A, Dark red, linear plaque on posterior area of right lower leg. B, Slightly raised, scaly, undulating lesion measuring 50 × 12 mm.
Credit: JAAD

This commentary is about being DC (Dermatologically Correct), not PC (Politically Correct as in the Washington Redskins controversy). The time to retire the acronym APACHE (Acral Pseudolymphomatous Angiokeratoma of Children) is overdue.

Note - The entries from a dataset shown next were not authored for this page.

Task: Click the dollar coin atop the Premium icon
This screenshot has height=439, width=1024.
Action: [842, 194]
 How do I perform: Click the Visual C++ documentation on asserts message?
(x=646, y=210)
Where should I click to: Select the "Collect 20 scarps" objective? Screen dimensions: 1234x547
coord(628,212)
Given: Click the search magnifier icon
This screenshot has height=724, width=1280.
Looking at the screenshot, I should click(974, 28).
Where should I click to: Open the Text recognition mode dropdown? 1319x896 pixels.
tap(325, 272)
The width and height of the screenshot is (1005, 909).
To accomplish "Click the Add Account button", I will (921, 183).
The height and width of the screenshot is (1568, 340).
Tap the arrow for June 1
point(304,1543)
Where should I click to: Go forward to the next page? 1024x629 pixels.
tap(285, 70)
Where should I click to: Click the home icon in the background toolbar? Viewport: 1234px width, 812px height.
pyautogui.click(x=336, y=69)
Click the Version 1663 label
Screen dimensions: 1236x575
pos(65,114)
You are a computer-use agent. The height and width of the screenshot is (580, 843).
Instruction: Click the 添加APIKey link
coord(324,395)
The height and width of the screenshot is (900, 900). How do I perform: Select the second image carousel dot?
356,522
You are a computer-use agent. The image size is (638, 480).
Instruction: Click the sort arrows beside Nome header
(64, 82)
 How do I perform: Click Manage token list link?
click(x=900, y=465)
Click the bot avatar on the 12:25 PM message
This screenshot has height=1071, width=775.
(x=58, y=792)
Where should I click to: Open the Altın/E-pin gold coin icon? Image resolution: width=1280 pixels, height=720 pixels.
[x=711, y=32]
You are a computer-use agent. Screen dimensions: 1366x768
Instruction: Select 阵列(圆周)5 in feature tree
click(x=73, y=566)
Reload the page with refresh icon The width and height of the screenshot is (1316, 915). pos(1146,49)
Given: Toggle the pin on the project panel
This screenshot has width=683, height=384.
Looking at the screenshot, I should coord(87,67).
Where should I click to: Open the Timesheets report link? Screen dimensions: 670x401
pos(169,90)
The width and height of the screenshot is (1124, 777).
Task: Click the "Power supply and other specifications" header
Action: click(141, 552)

APACHE was an acronym coined by Ramsay et al, when they described a unilateral eruption that developed in 5 children (mean age 6 years, range 2 – 13 years), that were clinically suggestive of angiokeratomas (“in that they were bright red or violaceous and had a keratotic surface or collar around their base”). Histologically, there was a dense infiltrate composed of lymphocytes, plasma cells, and some histiocytes, but no eosinophils [subsequent reports by other authors would include eosinophils]; there was an equal number of B and T cells, with a preponderance of suppressor/cytotoxic to helper T cells. This was accompanied by thick-walled blood vessels lined by plump endothelial cells. For those patients who were not treated with curettage, the lesions were noted to last for up to 14 years. The authors recognized that this is a benign disorder, and urged that it be recognized to avoid any overzealous treatment. (1)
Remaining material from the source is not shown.